== Ausgangstext ==
· · · · ·

Von WZ-Korrespondentin Martyna Czarnowska

Politik

Die Regelung der Nachfolge von EU-Parlamentspräsident Martin Schulz ist ein Balanceakt.


Brüssel/Straßburg. Martin Schulz hat sich noch nicht deklariert. Seit gut zwei Jahren ist der deutsche Sozialdemokrat Präsident des EU-Parlaments; ob er eine Verlängerung seiner Amtszeit anstrebt, hat er noch nicht erklärt. Vielleicht, spekulieren deutsche Medien, bevorzugt er einen Wechsel in die deutsche Politik, wo er gleich für mehrere Posten in Frage käme. Als künftigen Kanzlerkandidaten sehen ihn die einen, als möglichen Außenminister die anderen. Aber ein Verbleib im EU-Parlament ist eben auch noch nicht ausgeschlossen.

Wird Schulz also der Nachfolger von Schulz? Geht es nach den Sozialdemokraten in der EU-Volksvertretung, wäre das durchaus wünschenswert. Die Europäische Volkspartei (EVP) sieht das nicht unbedingt so.

· · · · ·

== Deine Aufgabe ==
Gib den Ausgangstext über die Nachfolge von Martin Schulz vollständig und wortgetreu wieder.

· · · · ·

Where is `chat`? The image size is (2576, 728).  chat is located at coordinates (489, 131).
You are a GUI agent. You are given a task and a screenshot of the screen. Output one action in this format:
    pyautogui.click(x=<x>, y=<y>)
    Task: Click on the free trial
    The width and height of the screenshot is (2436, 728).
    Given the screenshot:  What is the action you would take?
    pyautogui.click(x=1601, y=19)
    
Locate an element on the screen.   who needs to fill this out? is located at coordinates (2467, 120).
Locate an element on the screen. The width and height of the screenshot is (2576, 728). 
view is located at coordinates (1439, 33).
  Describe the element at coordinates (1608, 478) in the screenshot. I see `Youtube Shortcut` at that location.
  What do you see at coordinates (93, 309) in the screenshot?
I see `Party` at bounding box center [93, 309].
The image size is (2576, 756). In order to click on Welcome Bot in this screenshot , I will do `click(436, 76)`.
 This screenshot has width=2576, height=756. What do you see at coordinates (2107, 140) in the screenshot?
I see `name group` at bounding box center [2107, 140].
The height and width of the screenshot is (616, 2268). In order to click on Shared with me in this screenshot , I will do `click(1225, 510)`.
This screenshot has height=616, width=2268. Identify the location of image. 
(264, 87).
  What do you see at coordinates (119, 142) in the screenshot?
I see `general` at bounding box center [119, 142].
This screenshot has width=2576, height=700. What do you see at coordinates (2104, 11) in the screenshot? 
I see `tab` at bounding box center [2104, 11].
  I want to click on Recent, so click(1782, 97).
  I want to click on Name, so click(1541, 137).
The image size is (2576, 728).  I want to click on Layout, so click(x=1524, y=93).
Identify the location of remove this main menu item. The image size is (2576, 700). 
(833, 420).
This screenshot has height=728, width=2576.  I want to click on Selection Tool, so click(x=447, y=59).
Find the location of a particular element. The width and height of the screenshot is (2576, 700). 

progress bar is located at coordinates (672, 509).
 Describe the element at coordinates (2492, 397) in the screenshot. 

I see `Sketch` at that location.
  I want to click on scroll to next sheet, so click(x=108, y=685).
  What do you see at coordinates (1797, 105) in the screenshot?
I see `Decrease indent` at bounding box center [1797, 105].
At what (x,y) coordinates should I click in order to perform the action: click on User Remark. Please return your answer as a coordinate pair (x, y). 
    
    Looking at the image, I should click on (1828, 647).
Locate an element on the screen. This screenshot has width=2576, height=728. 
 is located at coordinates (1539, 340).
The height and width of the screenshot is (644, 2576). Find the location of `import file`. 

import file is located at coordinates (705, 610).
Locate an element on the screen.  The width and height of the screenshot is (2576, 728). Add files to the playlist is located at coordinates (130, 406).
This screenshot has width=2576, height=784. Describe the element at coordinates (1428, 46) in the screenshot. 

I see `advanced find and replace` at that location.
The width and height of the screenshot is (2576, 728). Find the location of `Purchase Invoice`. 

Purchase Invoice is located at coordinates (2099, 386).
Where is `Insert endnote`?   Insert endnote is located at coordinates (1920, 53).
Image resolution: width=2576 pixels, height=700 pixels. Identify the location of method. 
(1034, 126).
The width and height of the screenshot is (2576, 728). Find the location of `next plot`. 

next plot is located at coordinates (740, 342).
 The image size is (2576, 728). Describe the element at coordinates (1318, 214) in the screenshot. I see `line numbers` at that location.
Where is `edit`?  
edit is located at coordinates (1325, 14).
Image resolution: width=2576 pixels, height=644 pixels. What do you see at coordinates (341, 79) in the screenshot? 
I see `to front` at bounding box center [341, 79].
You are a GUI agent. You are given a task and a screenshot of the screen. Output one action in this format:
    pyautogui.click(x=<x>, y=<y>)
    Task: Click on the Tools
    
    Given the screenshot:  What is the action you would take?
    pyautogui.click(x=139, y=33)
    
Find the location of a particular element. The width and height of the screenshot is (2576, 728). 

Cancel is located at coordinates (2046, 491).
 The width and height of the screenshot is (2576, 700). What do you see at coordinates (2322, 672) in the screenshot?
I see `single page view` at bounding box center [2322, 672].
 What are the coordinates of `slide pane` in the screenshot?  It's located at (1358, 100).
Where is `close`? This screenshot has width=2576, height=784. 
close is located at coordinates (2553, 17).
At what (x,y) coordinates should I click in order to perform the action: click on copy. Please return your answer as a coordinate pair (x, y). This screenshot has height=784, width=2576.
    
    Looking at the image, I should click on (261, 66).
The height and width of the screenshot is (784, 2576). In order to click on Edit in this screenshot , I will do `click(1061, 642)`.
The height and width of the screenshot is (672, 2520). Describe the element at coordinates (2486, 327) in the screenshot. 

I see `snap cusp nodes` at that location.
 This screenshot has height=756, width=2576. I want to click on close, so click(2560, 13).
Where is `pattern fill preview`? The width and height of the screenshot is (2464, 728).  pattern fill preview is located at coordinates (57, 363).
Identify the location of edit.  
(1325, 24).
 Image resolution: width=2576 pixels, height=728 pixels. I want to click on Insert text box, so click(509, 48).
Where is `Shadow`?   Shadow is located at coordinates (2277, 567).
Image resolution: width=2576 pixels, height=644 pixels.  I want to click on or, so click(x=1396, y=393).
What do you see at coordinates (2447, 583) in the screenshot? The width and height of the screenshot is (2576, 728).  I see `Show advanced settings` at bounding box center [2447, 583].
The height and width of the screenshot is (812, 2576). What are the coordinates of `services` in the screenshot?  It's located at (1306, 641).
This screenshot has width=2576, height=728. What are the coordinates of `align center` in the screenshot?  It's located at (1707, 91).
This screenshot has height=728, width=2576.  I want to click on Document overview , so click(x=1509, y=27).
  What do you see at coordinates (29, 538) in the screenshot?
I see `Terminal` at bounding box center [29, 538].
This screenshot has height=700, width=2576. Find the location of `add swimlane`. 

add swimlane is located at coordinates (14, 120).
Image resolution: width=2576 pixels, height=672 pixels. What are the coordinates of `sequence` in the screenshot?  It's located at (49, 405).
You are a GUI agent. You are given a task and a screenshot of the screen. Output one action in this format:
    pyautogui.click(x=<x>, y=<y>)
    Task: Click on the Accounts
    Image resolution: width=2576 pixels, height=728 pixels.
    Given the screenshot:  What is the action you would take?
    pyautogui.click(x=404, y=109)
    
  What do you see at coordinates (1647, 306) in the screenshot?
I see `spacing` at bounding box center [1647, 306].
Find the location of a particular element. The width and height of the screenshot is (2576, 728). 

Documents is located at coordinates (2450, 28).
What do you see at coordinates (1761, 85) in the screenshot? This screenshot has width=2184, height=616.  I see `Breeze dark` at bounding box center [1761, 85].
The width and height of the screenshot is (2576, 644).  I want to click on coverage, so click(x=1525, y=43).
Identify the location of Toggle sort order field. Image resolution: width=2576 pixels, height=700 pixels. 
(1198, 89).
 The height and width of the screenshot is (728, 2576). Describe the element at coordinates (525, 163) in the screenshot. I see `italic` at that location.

· · · · ·

== Antwort ==
Von WZ-Korrespondentin Martyna Czarnowska

Politik

Die Regelung der Nachfolge von EU-Parlamentspräsident Martin Schulz ist ein Balanceakt.


Brüssel/Straßburg. Martin Schulz hat sich noch nicht deklariert. Seit gut zwei Jahren ist der deutsche Sozialdemokrat Präsident des EU-Parlaments; ob er eine Verlängerung seiner Amtszeit anstrebt, hat er noch nicht erklärt. Vielleicht, spekulieren deutsche Medien, bevorzugt er einen Wechsel in die deutsche Politik, wo er gleich für mehrere Posten in Frage käme. Als künftigen Kanzlerkandidaten sehen ihn die einen, als möglichen Außenminister die anderen. Aber ein Verbleib im EU-Parlament ist eben auch noch nicht ausgeschlossen.

Wird Schulz also der Nachfolger von Schulz? Geht es nach den Sozialdemokraten in der EU-Volksvertretung, wäre das durchaus wünschenswert. Die Europäische Volkspartei (EVP) sieht das nicht unbedingt so.